= Beginning of Section =

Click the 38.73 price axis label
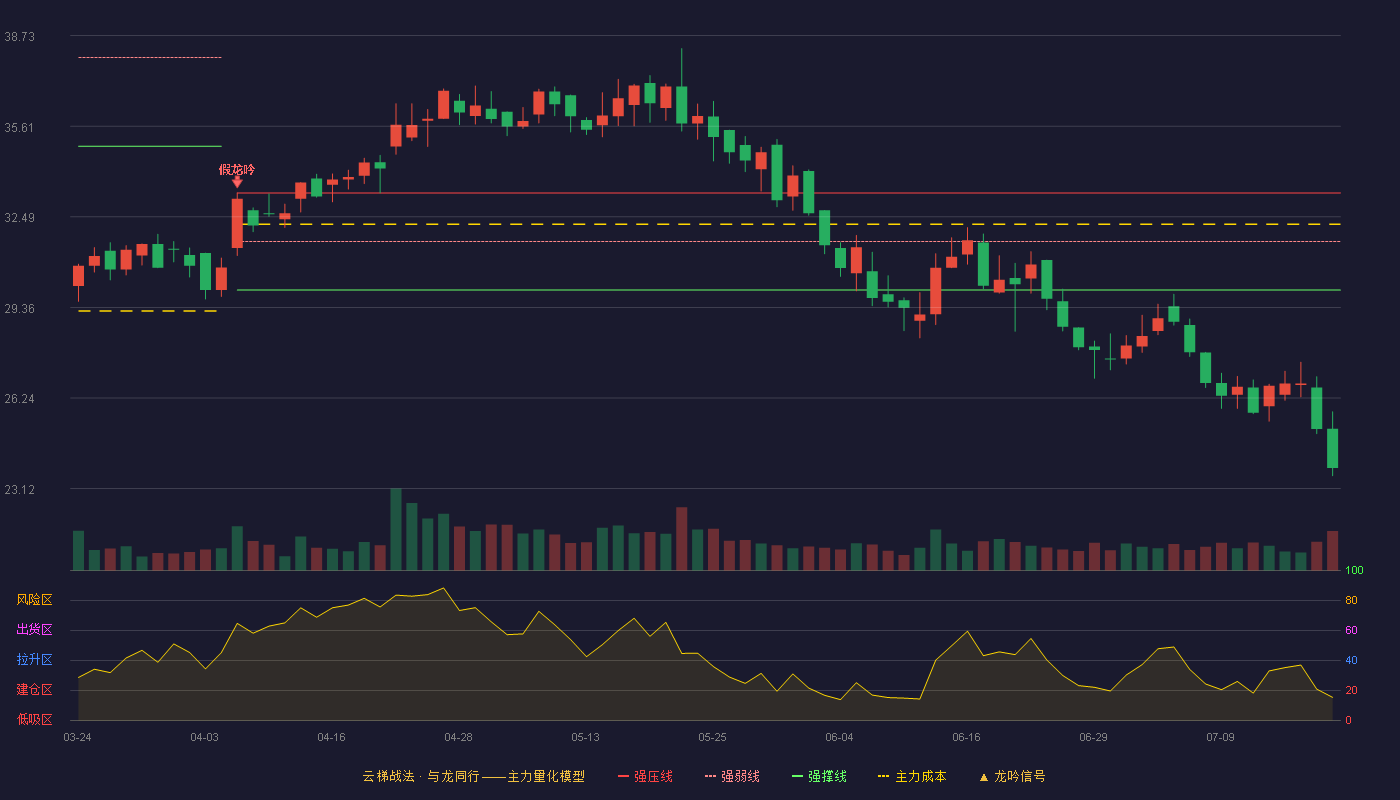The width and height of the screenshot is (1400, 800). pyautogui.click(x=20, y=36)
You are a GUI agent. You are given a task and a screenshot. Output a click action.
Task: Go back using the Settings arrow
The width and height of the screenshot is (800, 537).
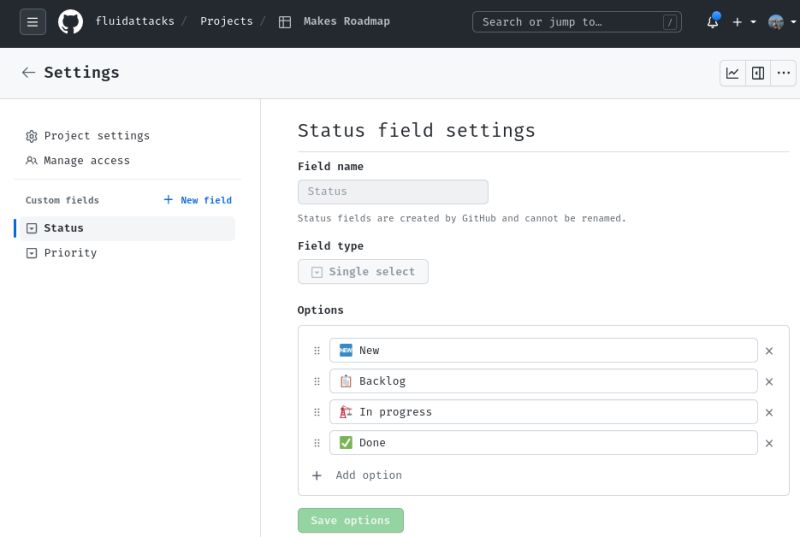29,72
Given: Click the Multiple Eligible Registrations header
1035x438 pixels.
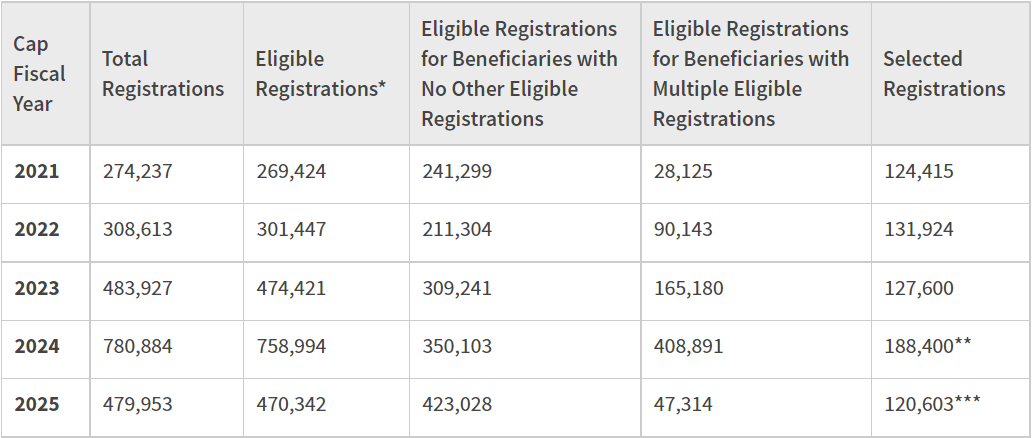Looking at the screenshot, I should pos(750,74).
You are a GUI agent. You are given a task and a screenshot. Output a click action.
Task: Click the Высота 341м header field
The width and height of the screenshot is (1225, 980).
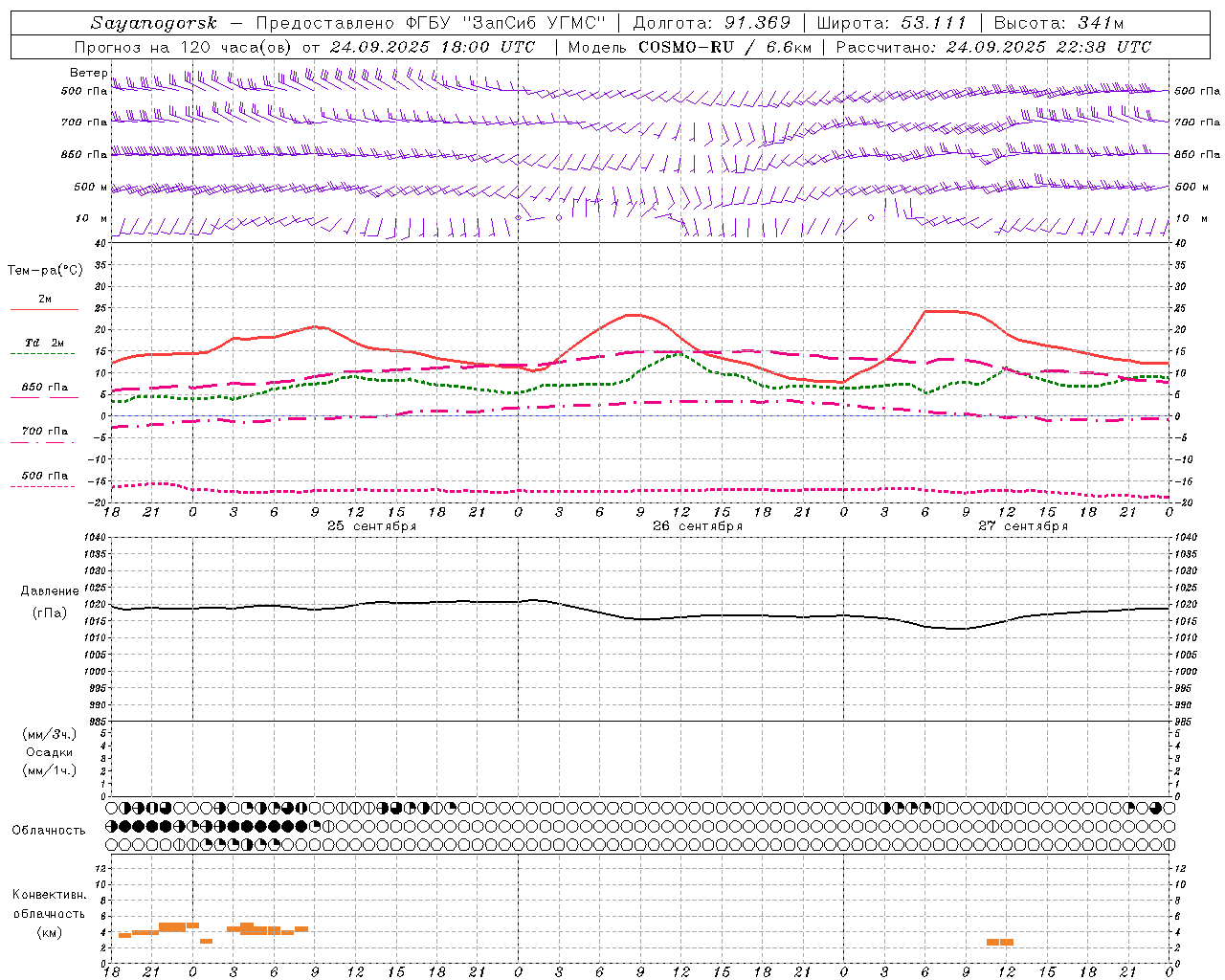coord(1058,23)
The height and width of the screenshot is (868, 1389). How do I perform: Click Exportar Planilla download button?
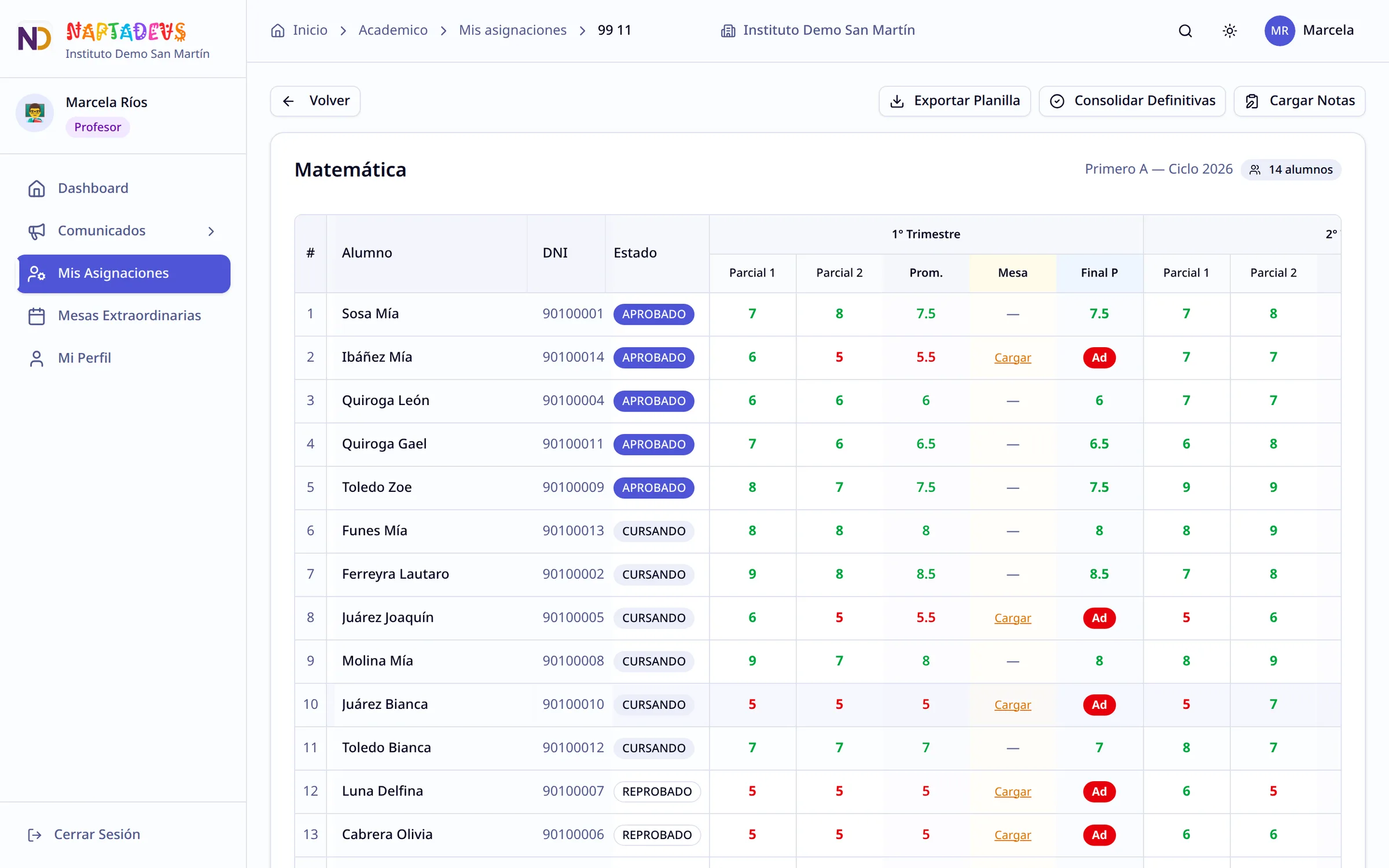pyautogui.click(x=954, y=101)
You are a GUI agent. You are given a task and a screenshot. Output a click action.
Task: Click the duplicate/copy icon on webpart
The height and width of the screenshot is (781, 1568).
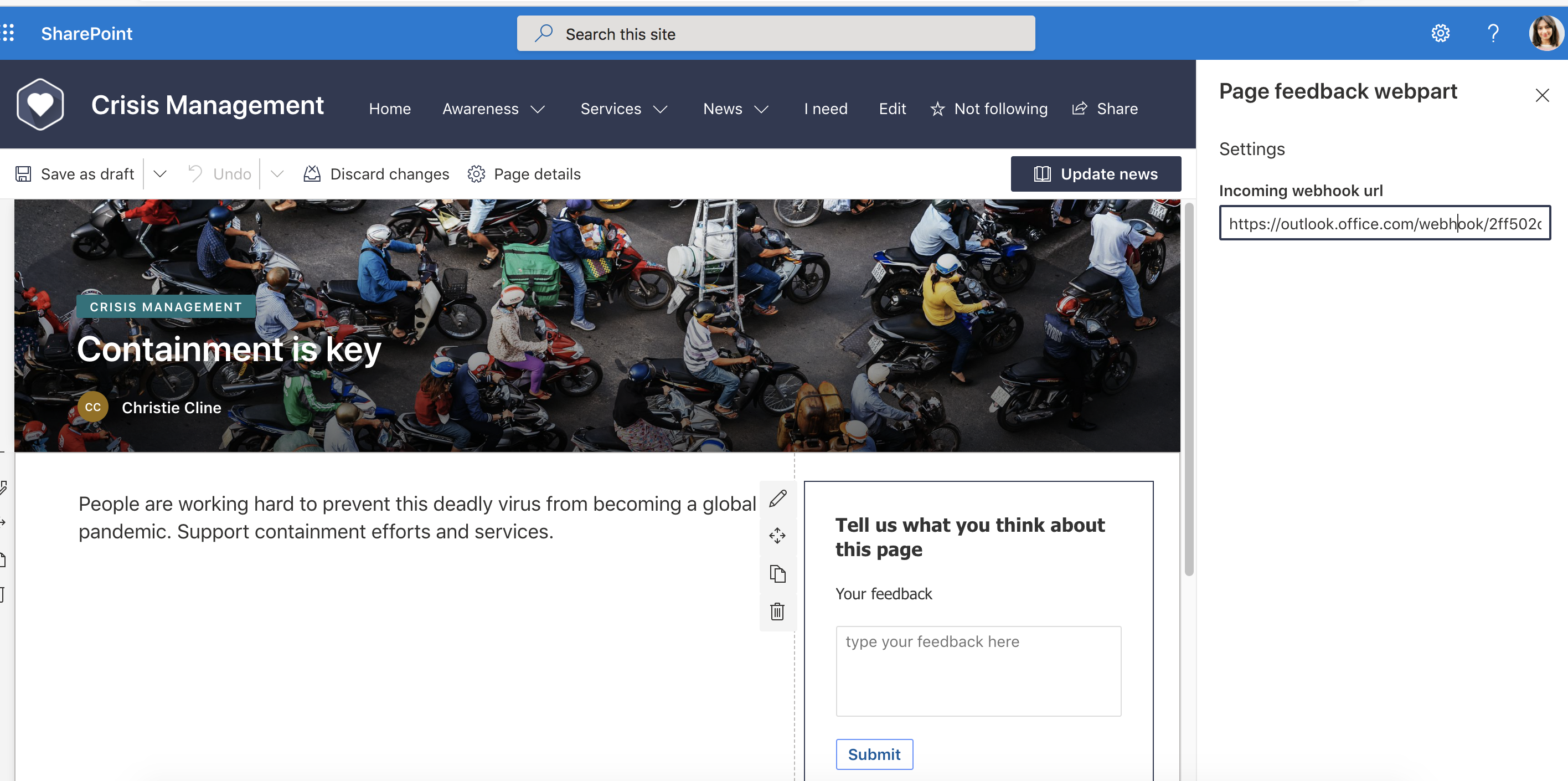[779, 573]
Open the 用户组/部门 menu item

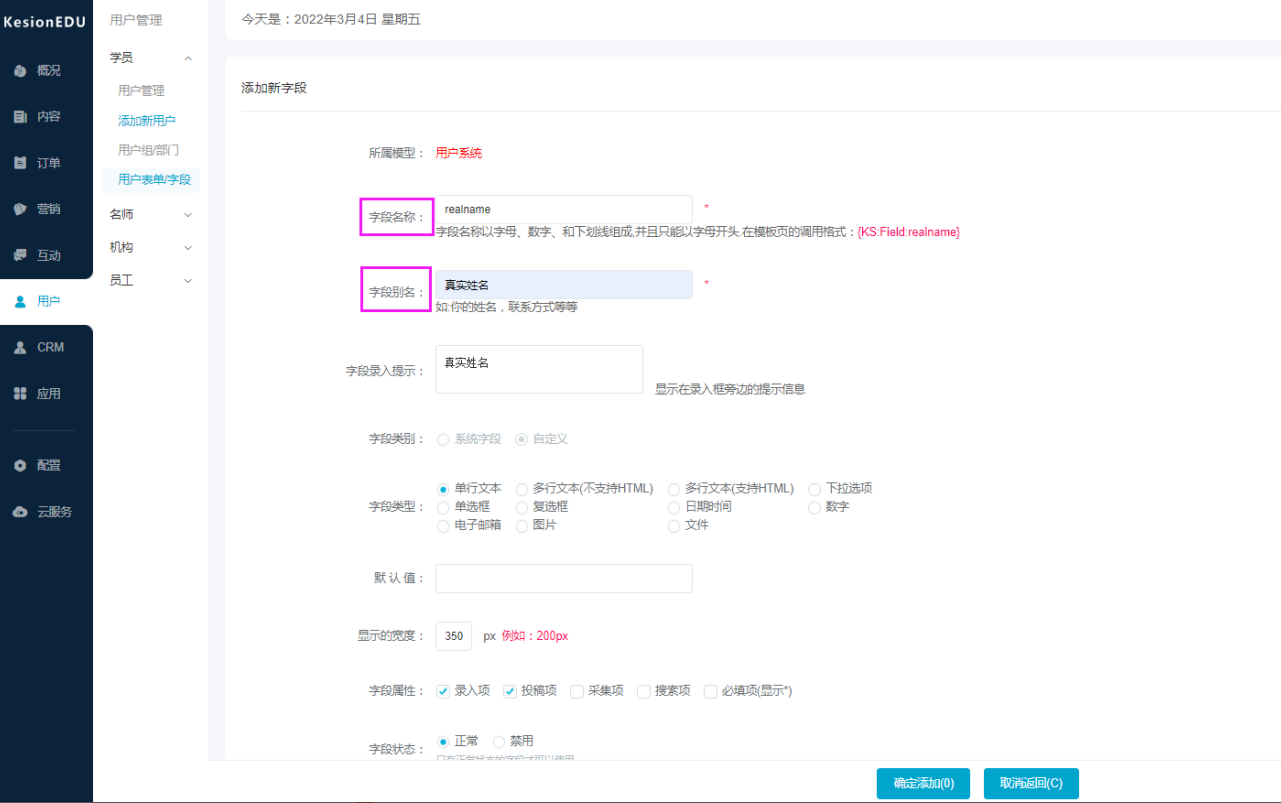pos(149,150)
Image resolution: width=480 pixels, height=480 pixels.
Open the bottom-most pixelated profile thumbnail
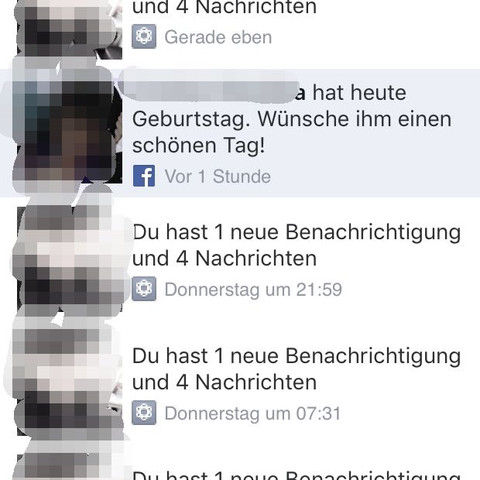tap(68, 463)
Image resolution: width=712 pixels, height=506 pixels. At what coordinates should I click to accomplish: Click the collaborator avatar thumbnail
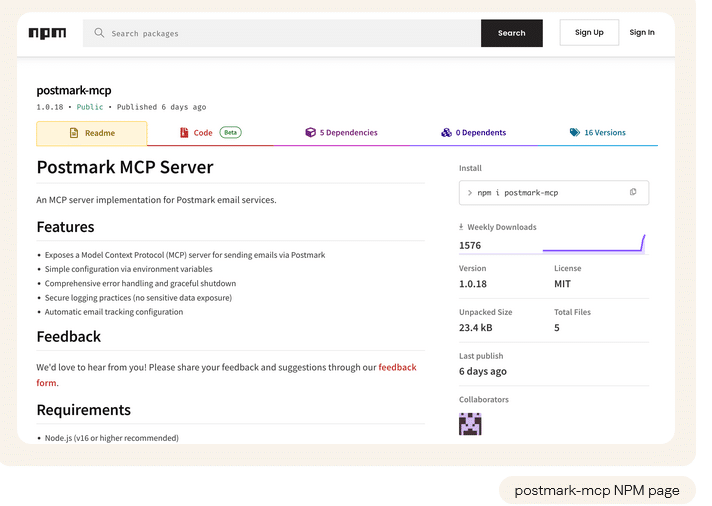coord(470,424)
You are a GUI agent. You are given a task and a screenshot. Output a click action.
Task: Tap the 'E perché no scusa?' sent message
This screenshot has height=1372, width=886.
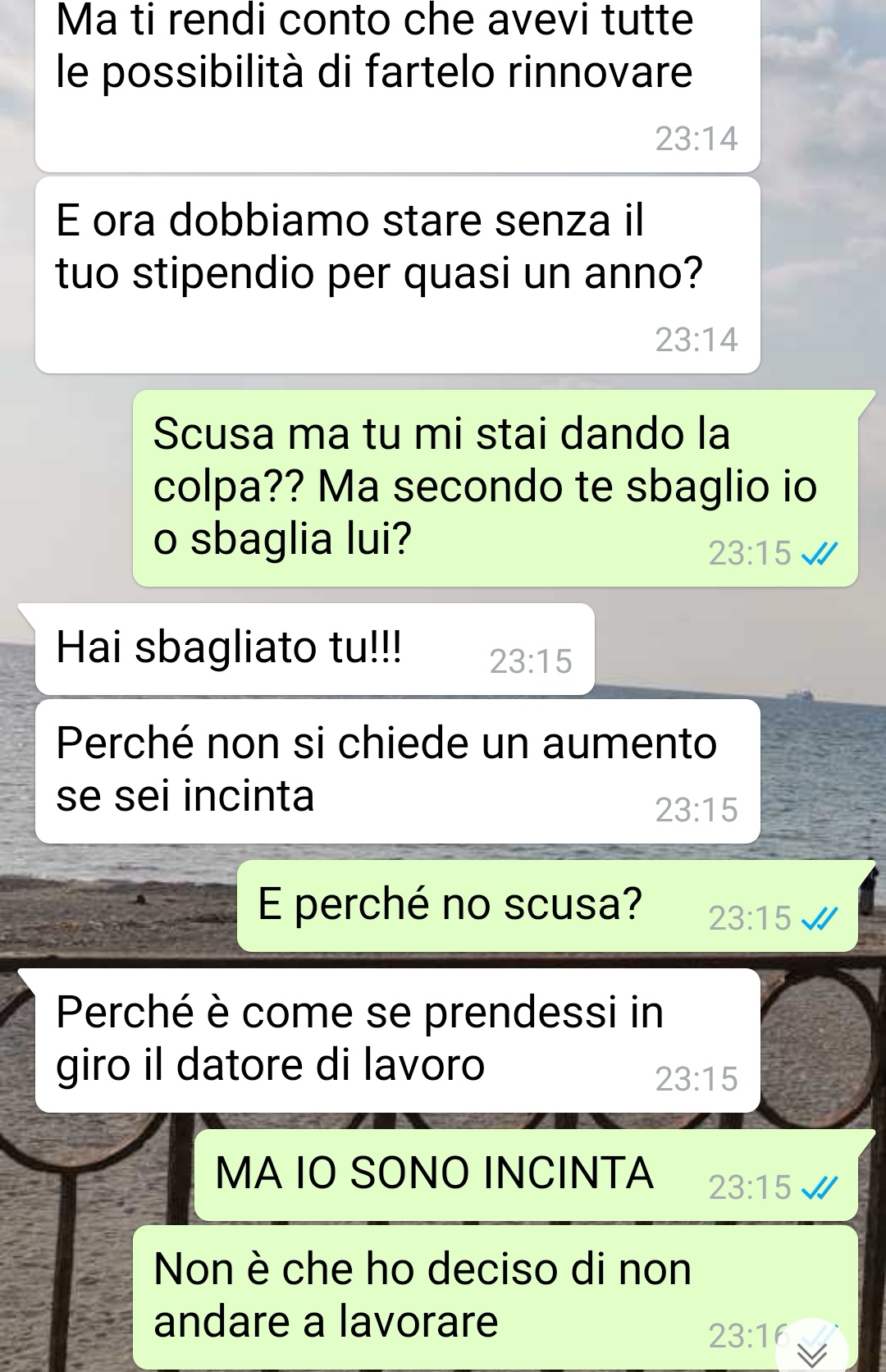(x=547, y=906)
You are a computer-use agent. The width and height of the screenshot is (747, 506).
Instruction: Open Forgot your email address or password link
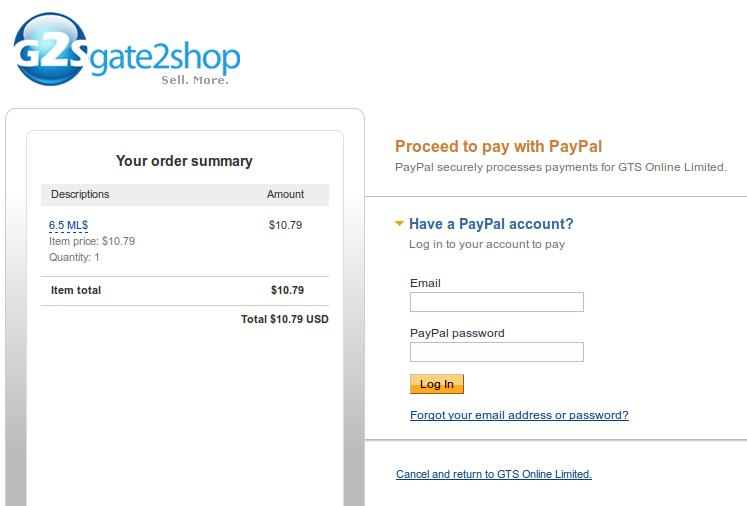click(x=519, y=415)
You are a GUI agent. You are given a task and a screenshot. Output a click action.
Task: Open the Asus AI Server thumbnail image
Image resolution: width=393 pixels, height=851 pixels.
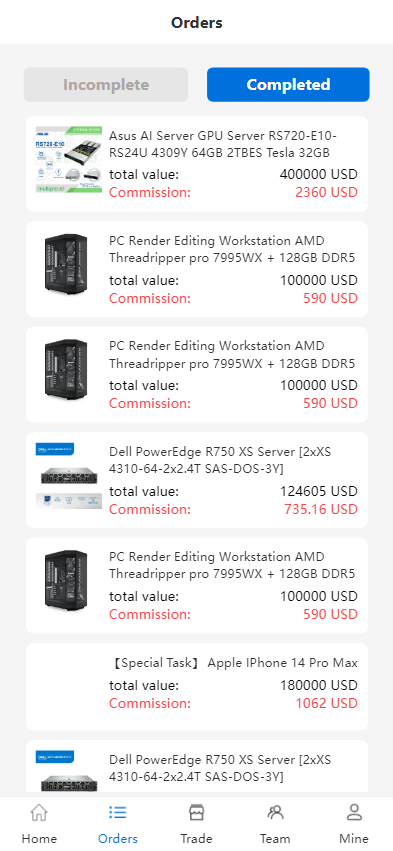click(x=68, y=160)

= End of Section =

With the images omitted, return the full material exactly.

■ **Result of this exercise**:
Click the 38.73 price axis label
The width and height of the screenshot is (1400, 800). pyautogui.click(x=20, y=36)
You are a GUI agent. You are given a task and a screenshot. Output a click action.
Task: Go back using the Settings arrow
The width and height of the screenshot is (800, 537).
29,72
Given: Click the Multiple Eligible Registrations header
1035x438 pixels.
Looking at the screenshot, I should pos(750,74).
You are a GUI agent. You are given a task and a screenshot. Output a click action.
Task: Click the Высота 341м header field
The width and height of the screenshot is (1225, 980).
coord(1058,23)
The height and width of the screenshot is (868, 1389). How do I perform: Click Exportar Planilla download button?
pyautogui.click(x=954, y=101)
You are a GUI agent. You are given a task and a screenshot. Output a click action.
Task: Click the duplicate/copy icon on webpart
The height and width of the screenshot is (781, 1568).
[779, 573]
Open the 用户组/部门 menu item

pos(149,150)
Image resolution: width=480 pixels, height=480 pixels.
Open the bottom-most pixelated profile thumbnail
tap(68, 463)
Image resolution: width=712 pixels, height=506 pixels. At what coordinates should I click to accomplish: Click the collaborator avatar thumbnail
coord(470,424)
You are a GUI agent. You are given a task and a screenshot. Output a click action.
Task: Tap the 'E perché no scusa?' sent message
This screenshot has height=1372, width=886.
(x=547, y=906)
You are a computer-use agent. The width and height of the screenshot is (747, 506).
Instruction: Open Forgot your email address or password link
click(x=519, y=415)
You are a GUI agent. You are given a task and a screenshot. Output a click action.
Task: Open the Asus AI Server thumbnail image
Image resolution: width=393 pixels, height=851 pixels.
click(x=68, y=160)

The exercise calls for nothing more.